[Stored data entries]
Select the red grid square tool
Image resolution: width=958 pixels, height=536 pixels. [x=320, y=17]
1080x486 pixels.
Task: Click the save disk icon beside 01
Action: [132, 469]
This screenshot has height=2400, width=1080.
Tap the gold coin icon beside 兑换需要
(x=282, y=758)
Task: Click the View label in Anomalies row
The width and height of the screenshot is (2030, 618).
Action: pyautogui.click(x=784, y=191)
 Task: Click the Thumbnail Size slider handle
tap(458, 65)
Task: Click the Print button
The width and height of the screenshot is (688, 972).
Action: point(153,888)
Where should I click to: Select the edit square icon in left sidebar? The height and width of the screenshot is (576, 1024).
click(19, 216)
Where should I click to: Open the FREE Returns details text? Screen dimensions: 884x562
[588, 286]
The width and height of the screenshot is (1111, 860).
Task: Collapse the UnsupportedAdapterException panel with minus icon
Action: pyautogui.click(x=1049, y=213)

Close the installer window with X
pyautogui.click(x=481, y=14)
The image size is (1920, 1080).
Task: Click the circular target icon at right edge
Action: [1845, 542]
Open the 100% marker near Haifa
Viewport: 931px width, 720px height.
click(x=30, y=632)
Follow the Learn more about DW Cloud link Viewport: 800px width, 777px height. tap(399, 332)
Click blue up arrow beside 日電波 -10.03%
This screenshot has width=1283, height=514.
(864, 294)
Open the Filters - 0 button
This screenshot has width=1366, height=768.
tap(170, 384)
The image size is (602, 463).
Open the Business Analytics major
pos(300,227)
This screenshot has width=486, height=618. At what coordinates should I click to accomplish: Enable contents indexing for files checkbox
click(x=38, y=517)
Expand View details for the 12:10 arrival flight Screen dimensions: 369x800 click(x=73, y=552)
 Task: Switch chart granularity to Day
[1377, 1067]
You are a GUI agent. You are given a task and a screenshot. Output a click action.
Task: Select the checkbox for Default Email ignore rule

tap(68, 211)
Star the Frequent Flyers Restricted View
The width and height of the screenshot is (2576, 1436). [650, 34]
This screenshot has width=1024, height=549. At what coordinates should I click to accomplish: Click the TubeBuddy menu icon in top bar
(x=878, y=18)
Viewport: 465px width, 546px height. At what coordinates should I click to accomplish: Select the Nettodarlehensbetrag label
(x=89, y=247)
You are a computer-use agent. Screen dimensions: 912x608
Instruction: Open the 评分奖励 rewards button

> _What to do_
Each line from the one containing "Task: Select the" to the close of the records must appear in the output exactly, and no other line.

> _Reply to the task_
Task: Select the checkbox for Default Email ignore rule

tap(68, 211)
Star the Frequent Flyers Restricted View
The width and height of the screenshot is (2576, 1436). [650, 34]
This screenshot has width=1024, height=549. At what coordinates should I click to accomplish: Click the TubeBuddy menu icon in top bar
(x=878, y=18)
Viewport: 465px width, 546px height. At what coordinates should I click to accomplish: Select the Nettodarlehensbetrag label
(x=89, y=247)
You are a computer-use agent. Screen dimensions: 912x608
Instruction: Open the 评分奖励 rewards button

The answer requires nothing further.